## 1. Use sample() to obtain X_1, ..., X_N ~ Bernoulli(p = 0.25).
## Store your observations (unfair coin flips) into a variable named
## x, where N = 1001.
## 2. Use the variable x to approximate P(X = 1).
## 3. Since the Bernoulli distribution only allows 0, 1 values, do we
## need to use the logical operator ==? Repeat your code without ==,
## to ensure that you get the same estimate of the population
## parameter p.
## 3. Create a dataframe that holds x and a variable that indexes the
## coin flips. Name the dataframe df.
## Hint: ?data.frame
## 4. Using dplyr's function mutate() and the %>% operator to add a
## variable to df.
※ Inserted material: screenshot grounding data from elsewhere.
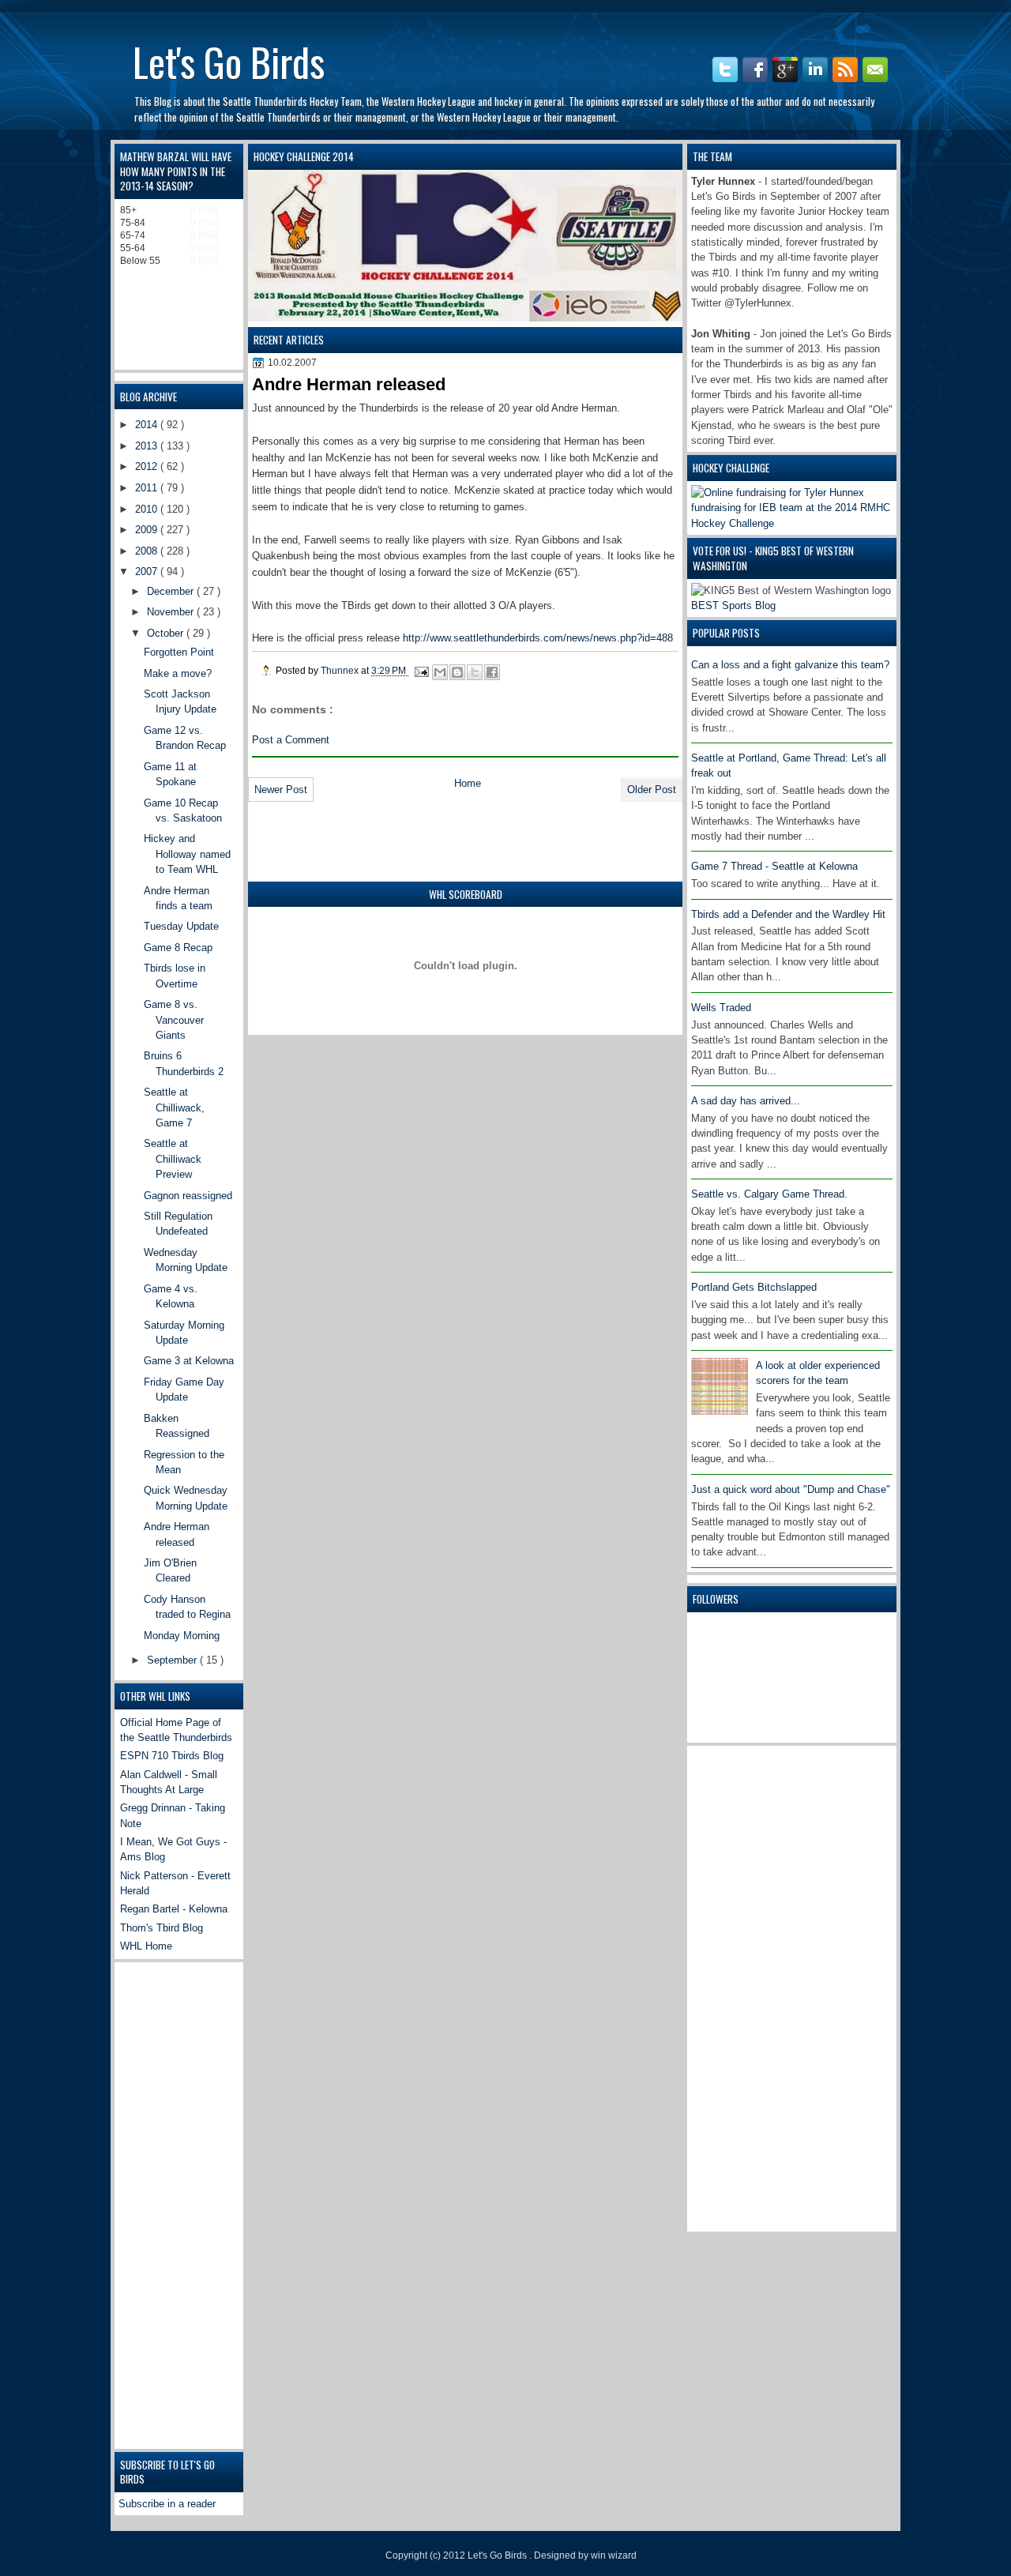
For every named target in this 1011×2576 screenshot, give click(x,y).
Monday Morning (182, 1635)
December (172, 591)
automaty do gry (140, 7)
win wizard (614, 2555)
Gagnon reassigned (188, 1196)
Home (467, 783)
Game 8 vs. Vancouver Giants (174, 1019)
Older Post (651, 789)
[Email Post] (420, 670)
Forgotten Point (179, 652)
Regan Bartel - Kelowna (173, 1909)
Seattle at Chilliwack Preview (172, 1159)
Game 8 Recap (178, 947)
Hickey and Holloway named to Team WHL (187, 854)
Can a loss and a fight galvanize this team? (790, 665)
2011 (147, 488)
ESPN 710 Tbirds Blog (172, 1756)
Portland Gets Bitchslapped (754, 1287)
The new variable should be the cumulative mean of
## the observations over the successive flips.
## Hint: ?dplyr::mutate
## 5. Use ggplot2's function ggplot(), along with geom_line(), to plot
## the flips on the x-axis and the cumulative mean on the y-axis.
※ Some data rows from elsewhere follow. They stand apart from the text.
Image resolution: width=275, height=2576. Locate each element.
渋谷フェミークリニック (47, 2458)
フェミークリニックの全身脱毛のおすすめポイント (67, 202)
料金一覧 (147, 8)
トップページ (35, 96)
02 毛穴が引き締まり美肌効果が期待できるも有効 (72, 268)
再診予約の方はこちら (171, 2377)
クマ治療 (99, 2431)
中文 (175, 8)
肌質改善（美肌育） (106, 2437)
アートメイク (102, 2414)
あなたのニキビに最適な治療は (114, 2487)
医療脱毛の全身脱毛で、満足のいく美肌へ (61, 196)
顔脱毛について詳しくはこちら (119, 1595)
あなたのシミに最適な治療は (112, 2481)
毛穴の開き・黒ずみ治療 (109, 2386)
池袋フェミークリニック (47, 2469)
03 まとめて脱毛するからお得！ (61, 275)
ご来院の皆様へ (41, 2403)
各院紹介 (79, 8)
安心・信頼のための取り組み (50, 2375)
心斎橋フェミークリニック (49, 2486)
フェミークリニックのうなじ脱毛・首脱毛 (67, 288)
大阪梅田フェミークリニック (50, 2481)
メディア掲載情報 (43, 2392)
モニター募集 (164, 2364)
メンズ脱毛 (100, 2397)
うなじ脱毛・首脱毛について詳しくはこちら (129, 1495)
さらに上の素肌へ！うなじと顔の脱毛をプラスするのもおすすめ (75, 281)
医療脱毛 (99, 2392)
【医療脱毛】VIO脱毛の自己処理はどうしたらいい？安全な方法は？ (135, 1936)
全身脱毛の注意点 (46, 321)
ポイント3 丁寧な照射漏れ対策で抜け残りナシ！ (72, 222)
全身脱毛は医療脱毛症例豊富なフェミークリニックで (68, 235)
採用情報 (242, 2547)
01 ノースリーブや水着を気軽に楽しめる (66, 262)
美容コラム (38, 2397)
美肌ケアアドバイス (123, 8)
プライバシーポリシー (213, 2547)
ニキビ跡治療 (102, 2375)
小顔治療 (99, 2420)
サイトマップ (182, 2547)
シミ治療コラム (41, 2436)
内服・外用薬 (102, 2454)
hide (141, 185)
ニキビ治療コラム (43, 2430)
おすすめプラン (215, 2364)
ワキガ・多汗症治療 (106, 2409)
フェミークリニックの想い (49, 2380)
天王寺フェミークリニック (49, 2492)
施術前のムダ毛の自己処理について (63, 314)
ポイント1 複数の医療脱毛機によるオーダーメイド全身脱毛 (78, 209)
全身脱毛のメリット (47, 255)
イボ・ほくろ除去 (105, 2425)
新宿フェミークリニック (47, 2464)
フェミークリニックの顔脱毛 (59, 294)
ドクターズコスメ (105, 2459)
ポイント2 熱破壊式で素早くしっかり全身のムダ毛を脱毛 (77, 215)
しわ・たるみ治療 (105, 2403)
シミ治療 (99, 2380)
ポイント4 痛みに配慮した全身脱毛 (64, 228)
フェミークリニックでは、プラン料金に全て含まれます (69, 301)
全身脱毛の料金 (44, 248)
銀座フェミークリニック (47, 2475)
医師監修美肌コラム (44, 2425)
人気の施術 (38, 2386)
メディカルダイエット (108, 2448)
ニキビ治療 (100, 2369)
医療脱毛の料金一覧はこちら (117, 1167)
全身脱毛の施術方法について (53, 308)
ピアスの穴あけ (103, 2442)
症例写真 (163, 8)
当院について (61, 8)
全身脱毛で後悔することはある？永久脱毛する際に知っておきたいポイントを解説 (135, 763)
## Hint: ?ggplot2::geom_line
## 6. Add to your plot above a horizontal line at the true probability
## of P(X = 1).
## Hint: ?geom_hline
## 7. Make a new plot, in similar spirit to the one above, using X_1,
## ..., X_N ~ Uniform(5, 20). This time, take the mean of the values
## the random variables take on, not P(X == z) for some value z. For
## instance, if N = 3 and you get 6, 14, 12, you'd calculate mean(c(6,
## 14, 12)).
## 8. Guess what value your (approximate) mean is converging to? Does
## this number seam reasonable given the values your data can take on?